The 1985 1000 km Spa was the seventh round of the 1985 World Endurance Championship.  It took place at the Circuit de Spa-Francorchamps, Belgium on September 1, 1985.  In the first half of the race the two leading drivers collided, which resulted in the death of defending Drivers Champion Stefan Bellof.  The race organisers ended the race early, thus allowing the Martini Racing Lancia of drivers Mauro Baldi, Bob Wollek, and Riccardo Patrese to win their only victory of the year.  It was also the last victory scored by the Lancia LC2.

Bellof accident
The 1000 km of Spa was held only three weeks after Manfred Winkelhock was killed in an accident at the series' previous round, the 1000 km of Mosport.  Halfway through the race, defending Drivers Champion Stefan Bellof in the Brun Motorsport Porsche 956 was battling for the race lead with 1982 and 1983 Drivers Champion Jacky Ickx in the Rothmans Porsche 962C.  Ickx led Bellof out of the La Source hairpin and down the front stretch into the Eau Rouge corner, starting the 78th lap of the race.  Both drivers had only just been handed their cars from their teammates during a pit stop five laps earlier.

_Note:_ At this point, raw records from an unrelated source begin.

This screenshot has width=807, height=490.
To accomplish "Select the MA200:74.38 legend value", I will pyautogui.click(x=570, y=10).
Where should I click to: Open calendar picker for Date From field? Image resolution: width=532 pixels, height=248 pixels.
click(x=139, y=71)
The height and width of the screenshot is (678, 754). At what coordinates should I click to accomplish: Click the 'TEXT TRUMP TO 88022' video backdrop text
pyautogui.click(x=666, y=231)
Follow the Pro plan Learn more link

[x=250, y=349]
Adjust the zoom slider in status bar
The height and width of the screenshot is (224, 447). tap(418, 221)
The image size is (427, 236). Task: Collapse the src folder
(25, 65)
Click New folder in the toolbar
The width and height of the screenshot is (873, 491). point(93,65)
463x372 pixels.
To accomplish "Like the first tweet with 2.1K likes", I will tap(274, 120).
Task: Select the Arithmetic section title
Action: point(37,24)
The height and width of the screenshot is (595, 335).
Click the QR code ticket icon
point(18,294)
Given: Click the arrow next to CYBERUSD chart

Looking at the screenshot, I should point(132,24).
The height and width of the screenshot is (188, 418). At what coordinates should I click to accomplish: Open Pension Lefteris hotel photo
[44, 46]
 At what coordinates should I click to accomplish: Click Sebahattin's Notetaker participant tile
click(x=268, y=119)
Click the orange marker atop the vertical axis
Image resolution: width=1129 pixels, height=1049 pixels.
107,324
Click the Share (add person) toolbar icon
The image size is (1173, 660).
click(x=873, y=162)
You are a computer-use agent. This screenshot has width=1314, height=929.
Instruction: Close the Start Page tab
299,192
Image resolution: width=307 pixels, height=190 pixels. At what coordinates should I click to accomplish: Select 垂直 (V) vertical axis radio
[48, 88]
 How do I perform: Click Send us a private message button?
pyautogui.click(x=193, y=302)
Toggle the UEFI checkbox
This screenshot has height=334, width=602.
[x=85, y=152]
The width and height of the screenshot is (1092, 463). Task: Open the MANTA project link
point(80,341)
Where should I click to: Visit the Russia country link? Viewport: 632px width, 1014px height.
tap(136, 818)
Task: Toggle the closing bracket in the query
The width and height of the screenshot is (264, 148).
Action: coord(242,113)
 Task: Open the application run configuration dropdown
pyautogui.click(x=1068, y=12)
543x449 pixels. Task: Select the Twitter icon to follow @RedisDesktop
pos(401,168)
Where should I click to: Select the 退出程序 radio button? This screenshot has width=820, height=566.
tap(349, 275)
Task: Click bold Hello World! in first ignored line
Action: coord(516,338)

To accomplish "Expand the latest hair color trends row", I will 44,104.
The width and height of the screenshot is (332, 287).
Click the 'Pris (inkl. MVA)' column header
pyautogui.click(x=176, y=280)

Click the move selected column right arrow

Entering the left kink at the bottom of the hill, Bellof moved to the left of Ickx in an attempt to set up a pass for the immediate right-hander up the hill.  Bellof's right front came into contact with Ickx's left rear, and both drivers spun up to the left up the hill, impacting the barriers.  Ickx's car hit the wall on the right rear side, while Bellof went straight into the barriers, breaking through and hitting a secondary wall.   Bellof's Porsche caught fire moments after the wreck.  Ickx, able to climb from his car, attempted to aid safety workers in helping Bellof.  During the caution period, members of the Brun team also arrived to aid in the rescue.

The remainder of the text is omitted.